TASK TO COMPLETE:
Retype the data below in full, keeping every character as it is.

RECORD EXCERPTS:
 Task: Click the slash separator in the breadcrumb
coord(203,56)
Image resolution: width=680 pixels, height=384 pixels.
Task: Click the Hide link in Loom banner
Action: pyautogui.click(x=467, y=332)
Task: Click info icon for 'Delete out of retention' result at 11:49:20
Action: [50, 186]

EXERCISE RESULT:
 Task: Click the slash separator in the breadcrumb
coord(203,56)
Image resolution: width=680 pixels, height=384 pixels.
Task: Click the Hide link in Loom banner
Action: pyautogui.click(x=467, y=332)
Task: Click info icon for 'Delete out of retention' result at 11:49:20
Action: [50, 186]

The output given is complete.